As it turned out the process of writing his EP also helped with the bereavement of the passing of his father and also pushed him out of his comfort zone when performing the EP’s 8 tracks to his friends and family. The talk was great and had some awesome little skits on-screen as introductions to each chapter. Naresh also wrote an essay about the process too (busy lad) which was available to buy at the event.
Louis Mikolay (Director at North)
The subject of Louis’ talk was really interesting – it covered the backstory of how his company North redesigned the Science Museum Group branding and two of the group’s main museums, the now-named National Science and Media Museum and the Science Museum. The whole talk was a response to the social media backlash that North went through when the project was launched. It was a clever way to describe their process and address particular comments made on social media.
There’s a couple of things I would say that would have made Louis’ talk so much better. I wish there was more of a preamble about the social media backlash, rather than him just launching straight into it and assuming that the audience had already read about it. And, his presentation had loads of really awkward silences and he was pretty flat the whole way through – this is a man who presents work to really high-end clients, I’d like to think he doesn’t present his work to them like that. That being said, it was genuinely interesting to see the creative process behind the project.
Jane Murison (BBC UX)
Jane’s talk was really well presented. It started with a brief overview of what the BBC UX team do and a little bit about where she started. She had some great little stories but ultimately she was, on behalf of all web developers and interface designers, apologising for ruining peoples lives! When it came down to it she was trying to encourage people to get away from their screens once in a while and live beyond digital.
Least interesting (sorry)
Lawrence Kitson (Co-op Digital)
Lawrence’s talk was about service design and how it’s an often overlooked area of digital design.

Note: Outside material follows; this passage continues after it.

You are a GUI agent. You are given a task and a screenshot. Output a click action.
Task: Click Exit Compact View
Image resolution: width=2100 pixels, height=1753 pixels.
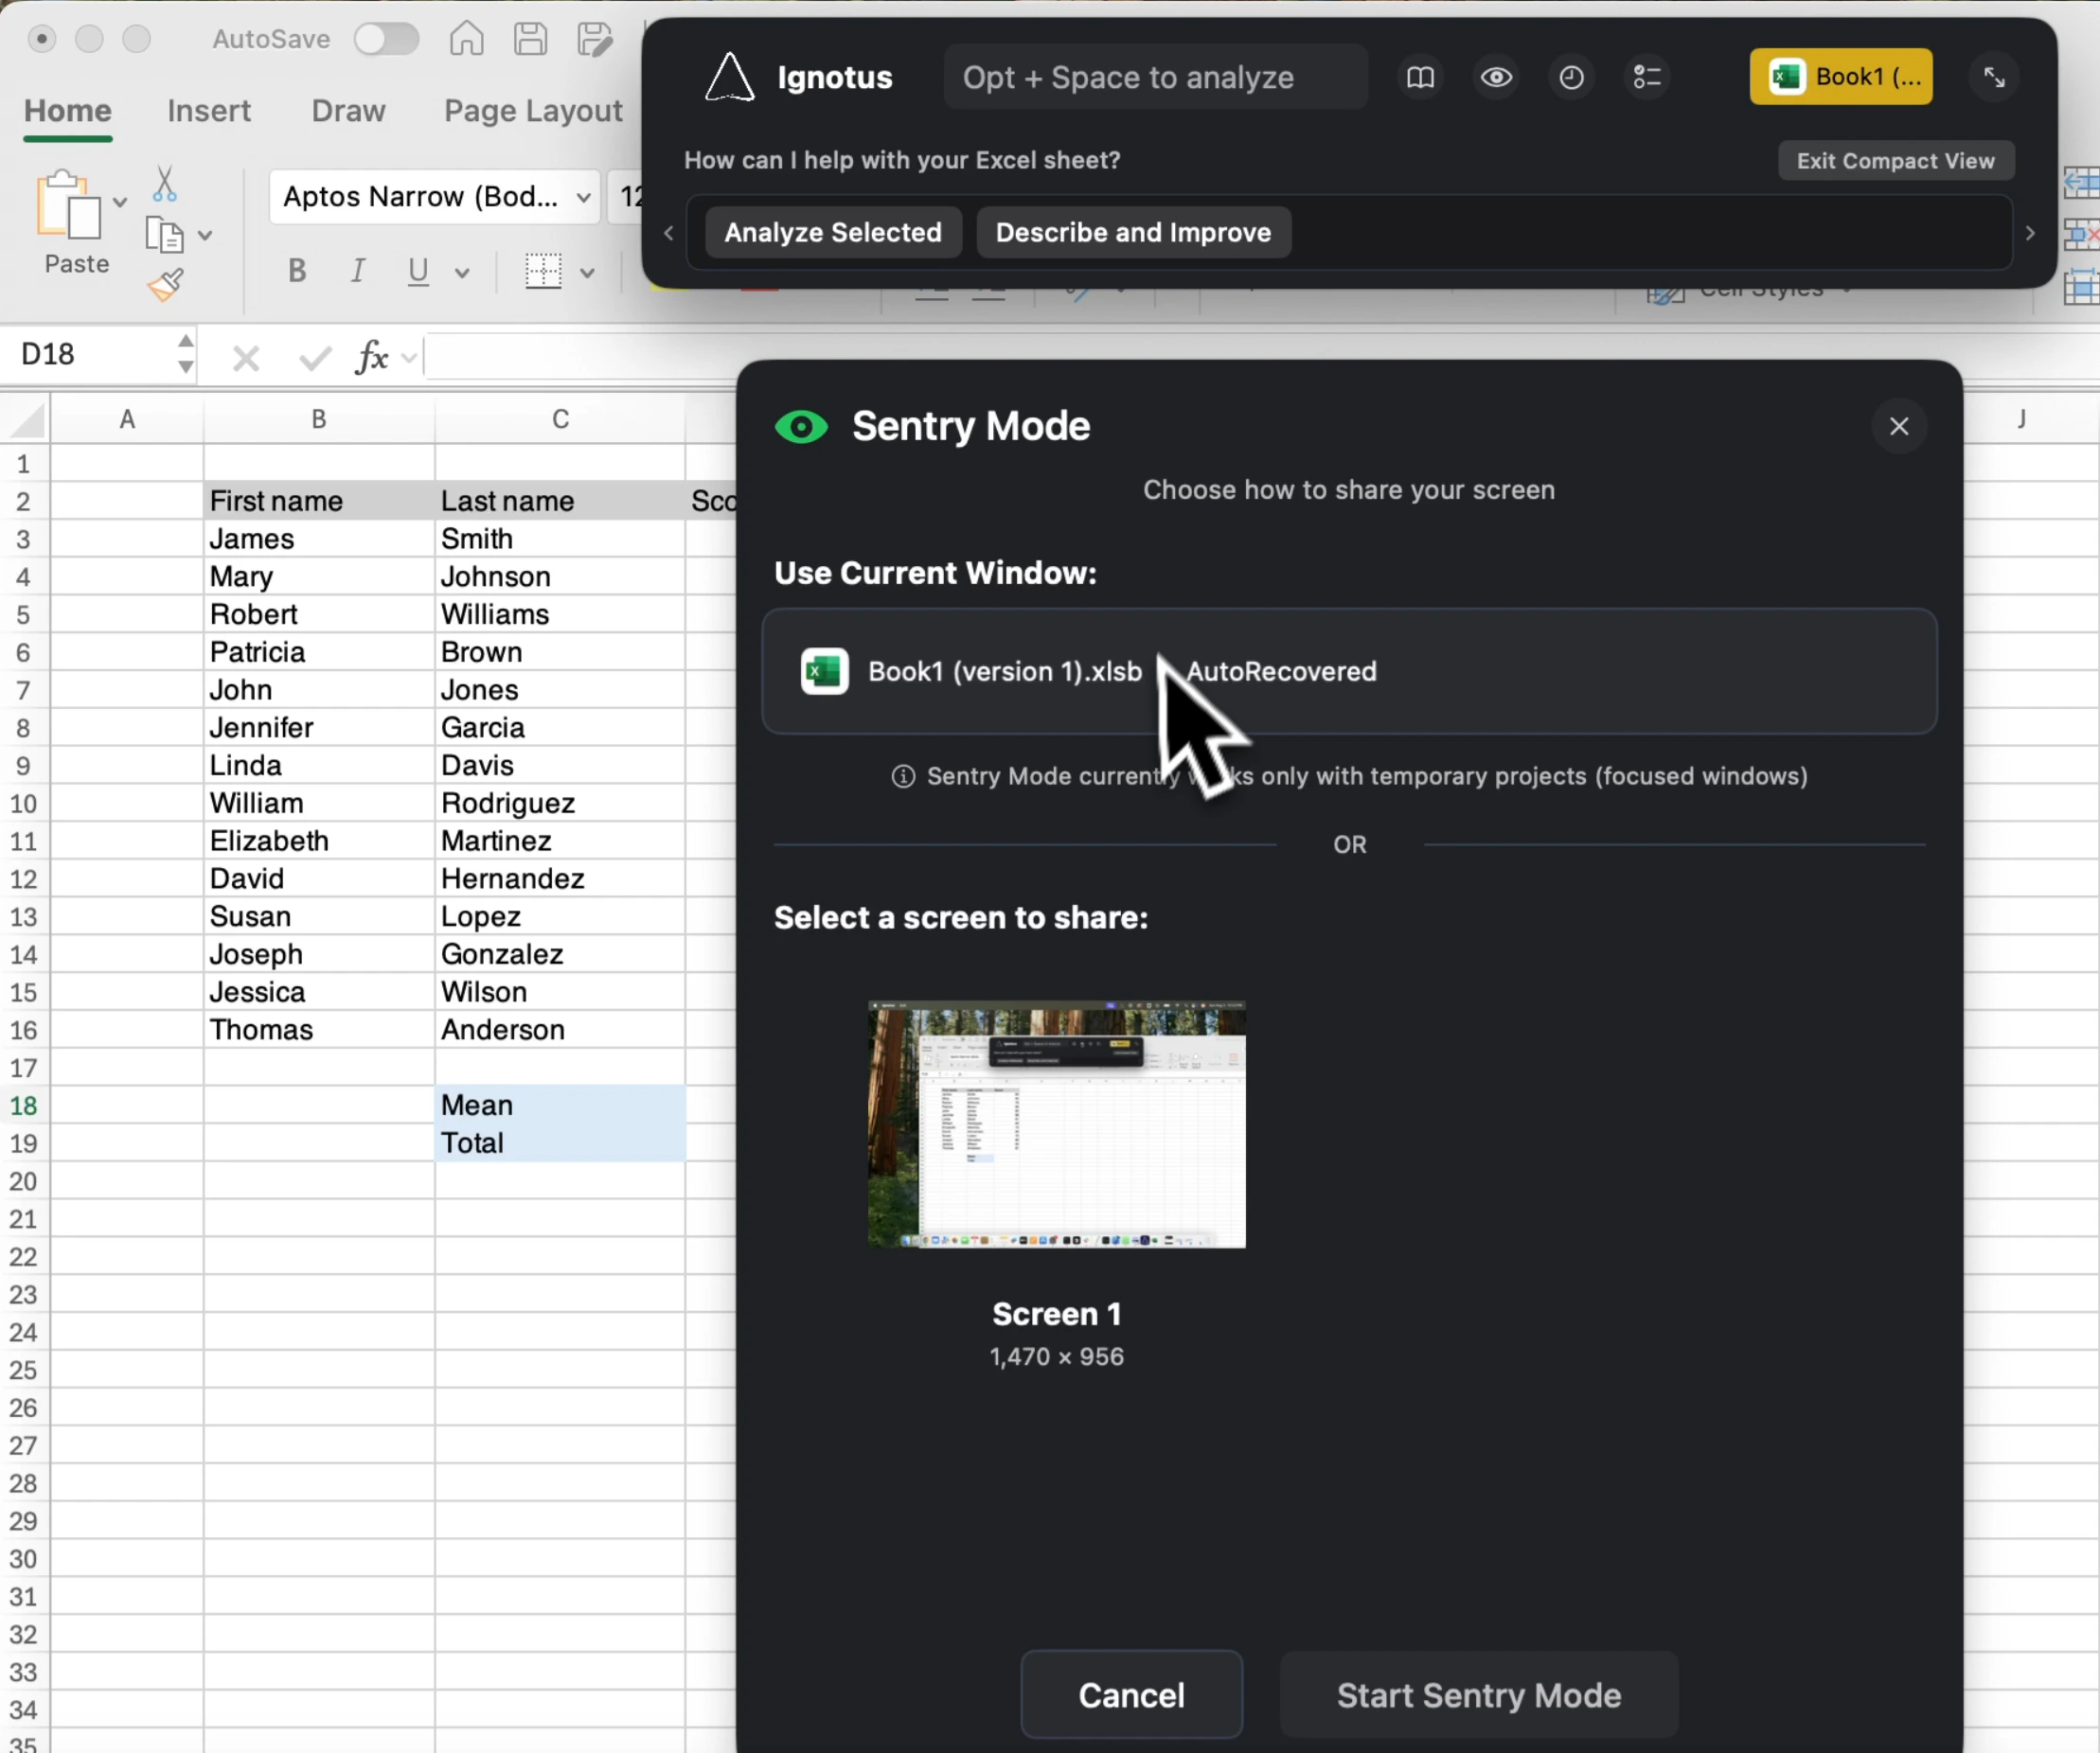click(1895, 160)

He focused in on the Co-op’s Funeralcare service and how the Co-op digital team made the delicate process of organising a funeral easier (from both customer and staff points of view). It seemed that Lawrence was more interested in giving us the history of the Co-op and how it came about than actually describing how they streamlined the service’s designs. His slides were very rushed near the end and to be honest, it was a little difficult to tell what they’d actually done. Here’s to an improvement next time, as there is great potential.
Tash Wilcocks (Hyper Island)
Tash had a great talk but sadly had to be rushed through near the end due to time constraints. Her presentation had some awesome illustrated (by her) slides. Lovely handwritten type affairs that I genuinely would have bought, if she’d had some prints on sale at the event. Again, her talk was about getting out there, turning your mobile off and doing something different. For her, it was re-discovering that she loved to draw and worked on refining and developing that skillset.
So after a full day of talks, Emma and I came away from the conference with the idea that we should probably take the advice of what the majority of the speakers were saying – get away from the screen more, do something different (but creative) and have fun doing it. Be comfortable being uncomfortable and be happy in doing something that you’re not sure how to do – because the fun is in the learning process.